Research Project: Potato Genetic Improvement for Enhanced Tuber Quality and Greater Productivity and Sustainability in Western U.S. Production

Location: Small Grains and Potato Germplasm Research

Title: Effect of the level of “Candidatus Liberibacter solanacearum” infection on the development of zebra chip disease in different potato genotypes at harvest and post storage

item CRUZADO, REGINA - University Of Idaho
item RASHIDI, MAHNAZ - University Of Idaho
item OLSEN, NORA - University Of Idaho
item Novy, Richard - Rich
item WENNINGER, ERIK - University Of Idaho
item BOSQUE-PEREZ, NILSA - University Of Idaho
item KARASEV, ALEXANDER - University Of Idaho
item PRICE, WILLIAM - University Of Idaho
item RASHED, ARASH - University Of Idaho

Submitted to: PLoS ONE
Publication Type: Peer Reviewed Journal
Publication Acceptance Date: 4/3/2020
Publication Date: 4/28/2020
Citation: Cruzado, R., Rashidi, M., Olsen, N., Novy, R.G., Wenninger, E.J., Bosque-Perez, N.A., Karasev, A., Price, W.J., Rashed, A. 2020. Effect of the level of “Candidatus Liberibacter solanacearum” infection on the development of zebra chip disease in different potato genotypes at harvest and post storage. PLoS One. 15(4).

Interpretive Summary: Zebra chip disease of potato is caused by a bacterium that is transmitted by an insect (potato psyllid). The disease can cause significant losses in potato quality and yield. Identification of potatoes having resistance or tolerance to the disease would aid in reducing the impact of this disease. Eight potato breeding clones were evaluated for their response to infection by the bacterium responsible for zebra chip disease. Three related breeding clones from family A07781 were derived from the wild species S. chacoense and were found to have a combination of resistance to the causal bacterium and tolerance to the expression of symptoms to zebra chip disease in the tuber making them useful for use in developing zebra chip resistant potato varieties.
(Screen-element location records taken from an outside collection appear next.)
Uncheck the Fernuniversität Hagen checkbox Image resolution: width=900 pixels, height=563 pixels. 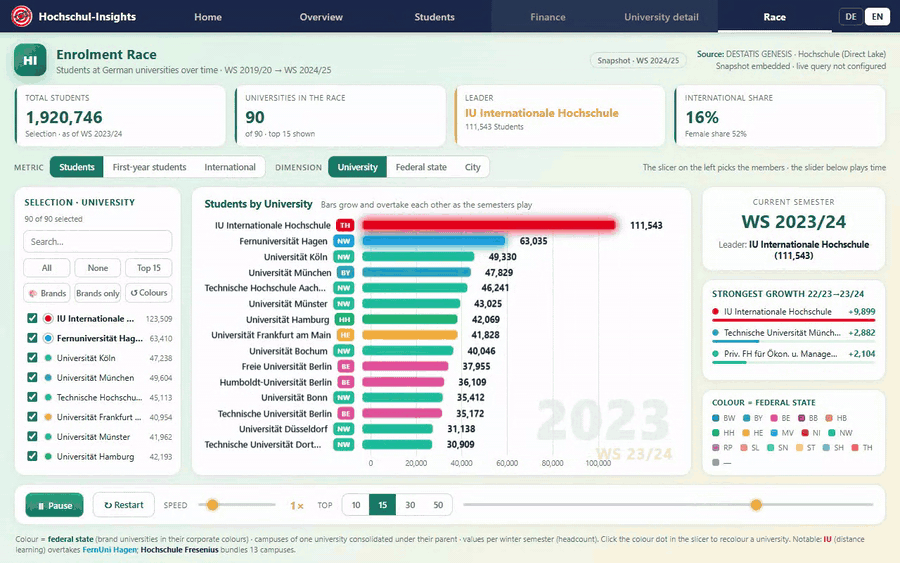(32, 338)
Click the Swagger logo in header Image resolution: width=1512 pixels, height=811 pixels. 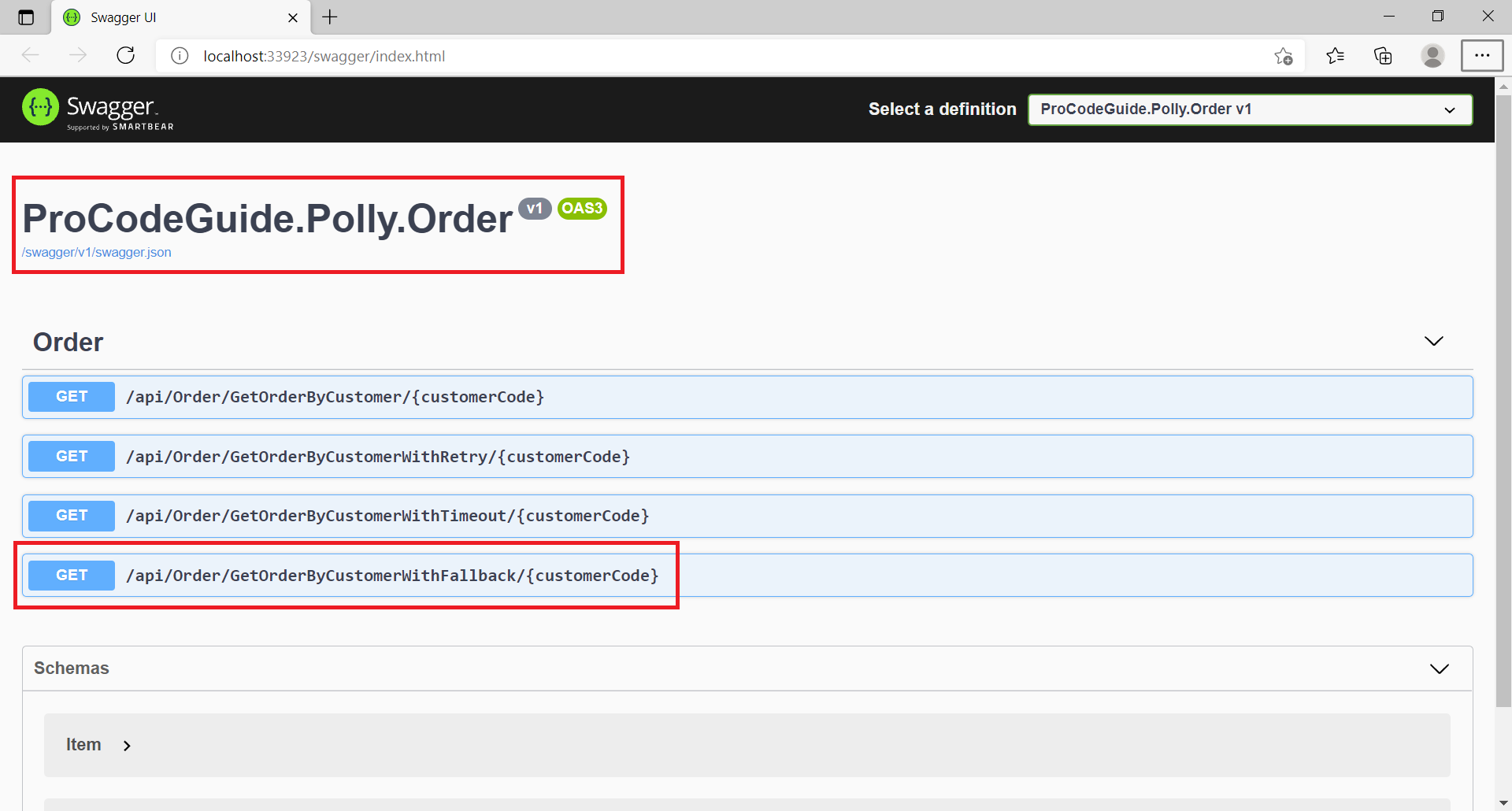tap(98, 109)
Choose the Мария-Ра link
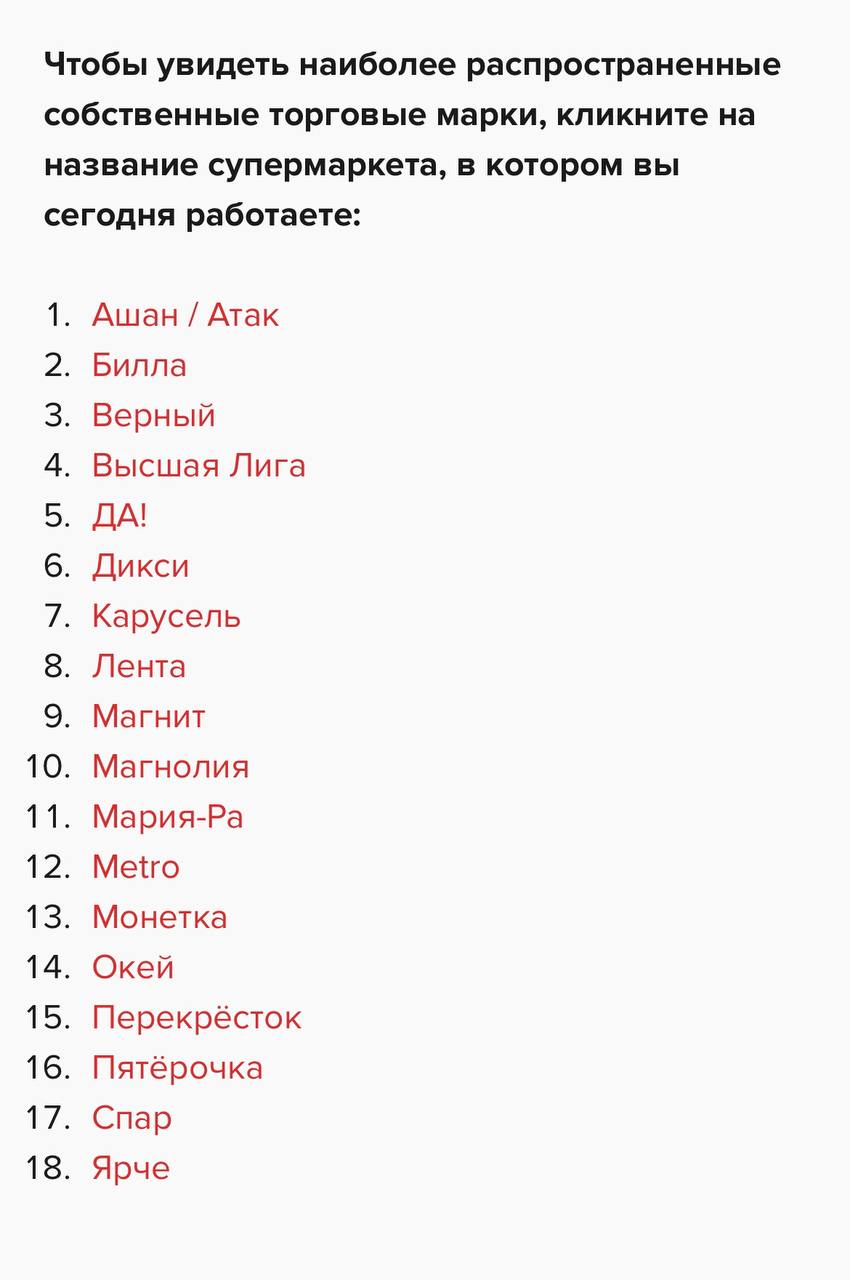 click(x=167, y=817)
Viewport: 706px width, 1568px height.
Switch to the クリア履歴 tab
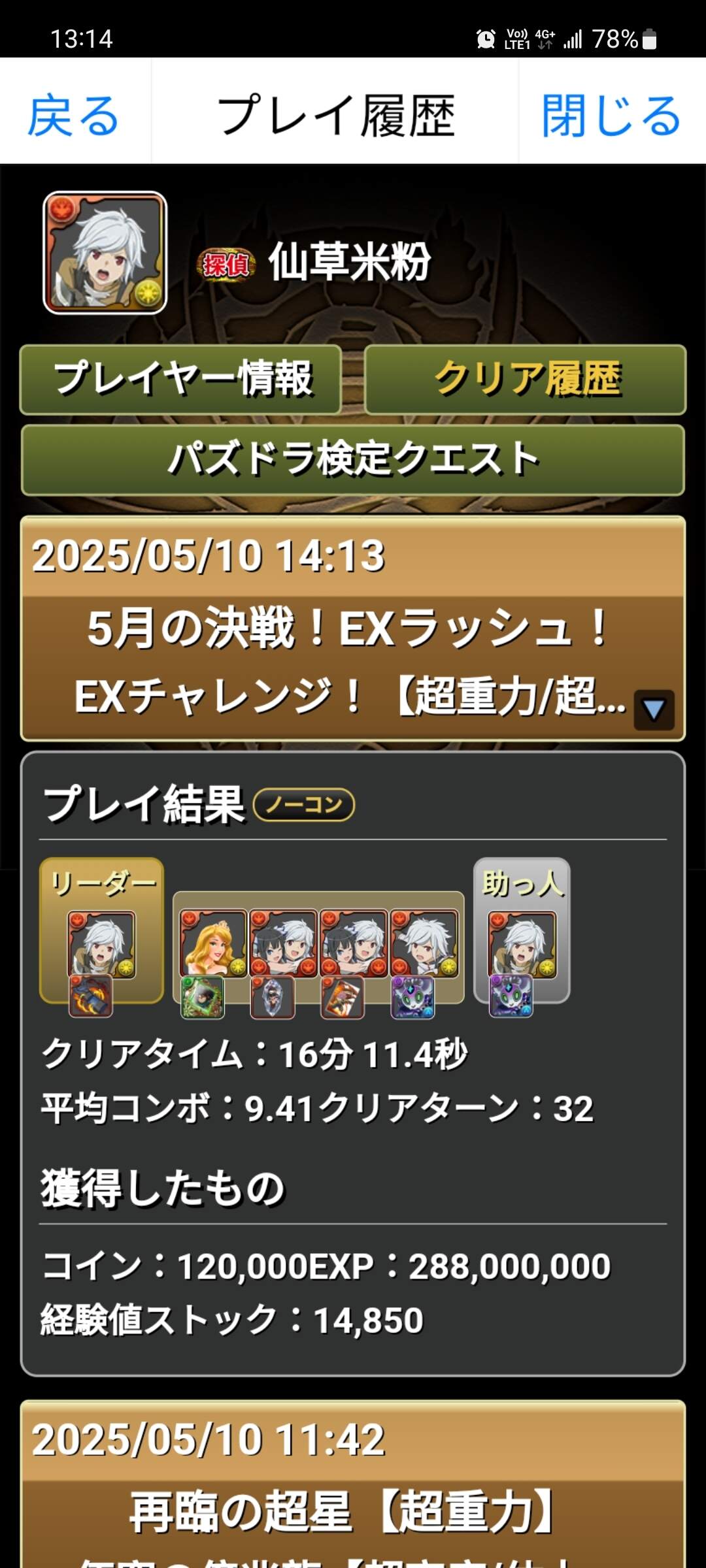click(525, 380)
Technical Abstract: Potato psyllid (Bactericera cockerelli Sulc)-transmitted “Candidatus Liberibacter solanacearum” (Lso) has been negatively impacting the potato industry in the United States as well as other potato-producing countries. Lso has been linked to a condition known as zebra chip (ZC) that affects yield and quality of potato tubers. Efforts to find sources of resistance to ZC have primarily focused on greenhouse evaluations based on a single inoculation time prior to harvest. Plant response to infection, however, could be influenced by the developmental stage of the host plant, and ZC may continue to develop after harvest. The objectives of this study were to quantify Lso inoculation success, Lso titer, ZC severity and Lso development during storage in eight potato genotypes. These evaluations were conducted on plants infested with Lso-positive psyllids at 77, 12, and 4 days before vine removal (DBVR). The evaluated genotypes were categorized according to their relative resistance to Lso and tolerance to ZC symptoms. Lso inoculation success in the genotype family A07781, derived from Solanum chacoense, was lower than that of the susceptible control (‘Russet Burbank’). A07781-4LB and A07781-3LB genotypes were characterized relatively resistant to the pathogen and highly tolerant to ZC symptoms, while A07781-10LB was categorized as susceptible to Lso but relatively tolerant to symptom expression. In stored potatoes, increase in Lso concentrations was observed for all infestation times. However, significantly higher Lso titer was detected in tubers infested 12 DBVR and the effect was similar across genotypes. Overall, the A07781 family can be considered as a promising source of resistance or tolerance to ZC.